Comment on the use or misuse of the English language. In addition to that, watch for unusual or picturesque words, imaginative use of language, and hesitations described as “ums and ahs”. It is a good idea to bring a dictionary.
Prior to the Meeting
Call your Chairperson to find the theme for the evening
Select a “word for the evening” and tie it to the theme if possible. Choose a word that can be used in the context of a Toastmasters meeting. Make sure the word is not too common, in order to expand your fellow Toastmasters’ vocabulary.
Write or type the word on a sheet of paper, in letters large enough to be seen from the back of the room.
Upon Arrival at the Meeting
Tape your visual aid on the lectern but fold it back so that it can’t be seen yet.
When introduced, explain the role of the Grammarian.

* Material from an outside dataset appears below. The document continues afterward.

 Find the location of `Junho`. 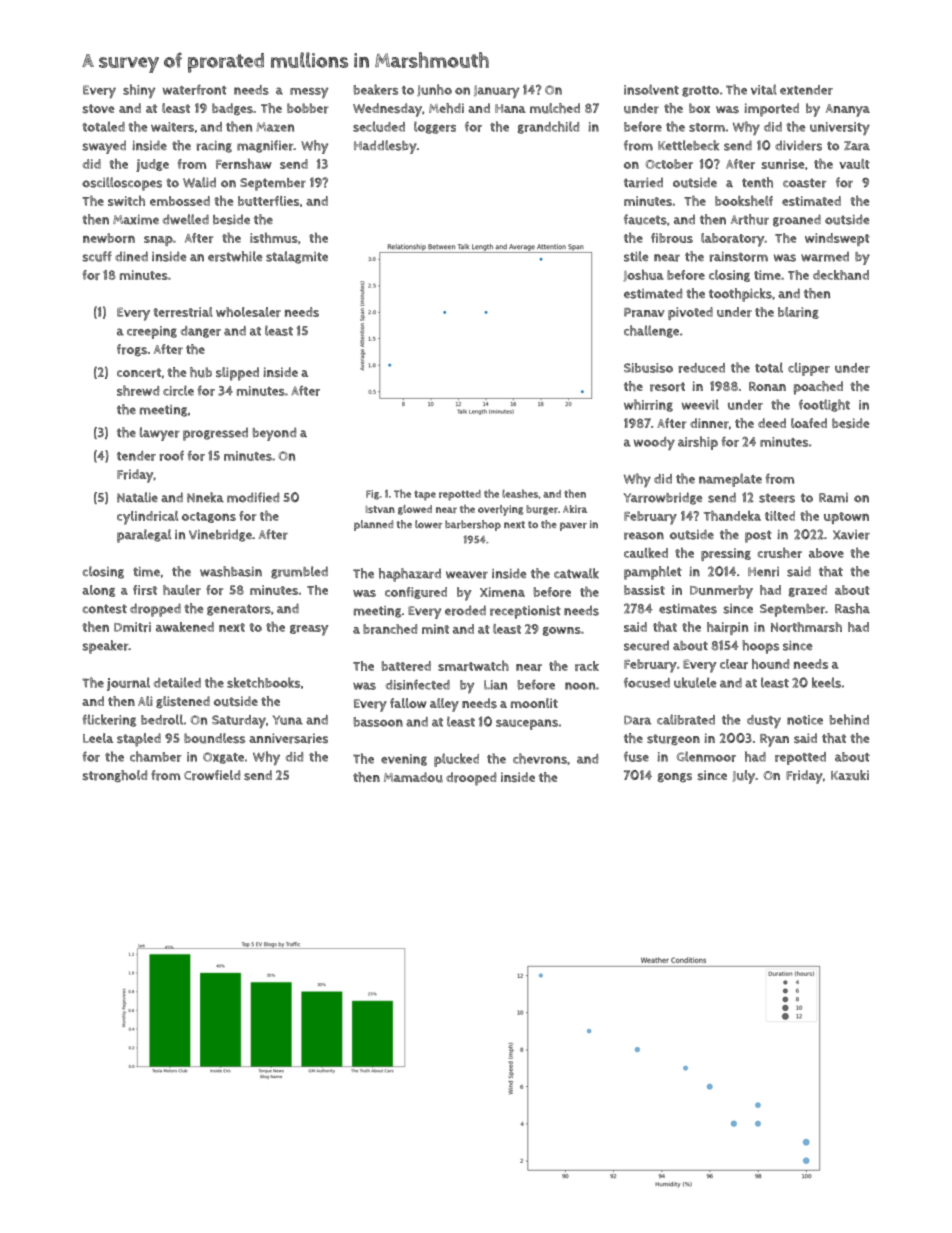

Junho is located at coordinates (434, 90).
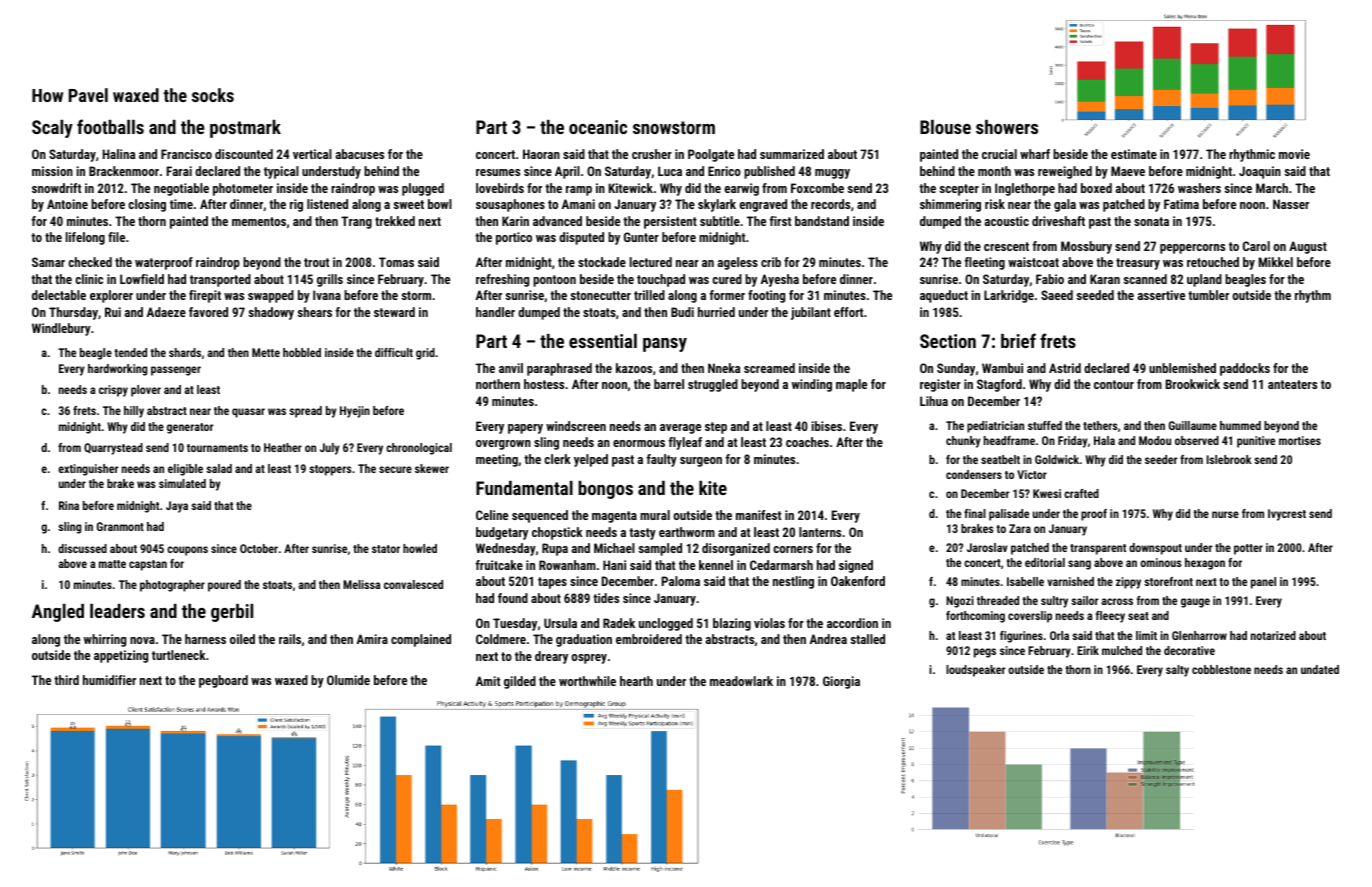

Announce the “word of the evening” and ask the Chairperson to display the sheet at the front of the lectern. Define the word, specify whether it is a noun, adjective, verb, etc., use it in a sentence, and encourage anyone speaking during any part of the meeting to try to incorporate it into their speech.
When called by the General Evaluator, stand by your chair and give your report regarding the “word of the evening”. Mention ums and ahs. Try to offer the correct usage in every instance in which there was a misuse, instead of only explaining what was wrong. It is not necessary to name Toastmasters who make errors. Give special attention to GOOD use of the language.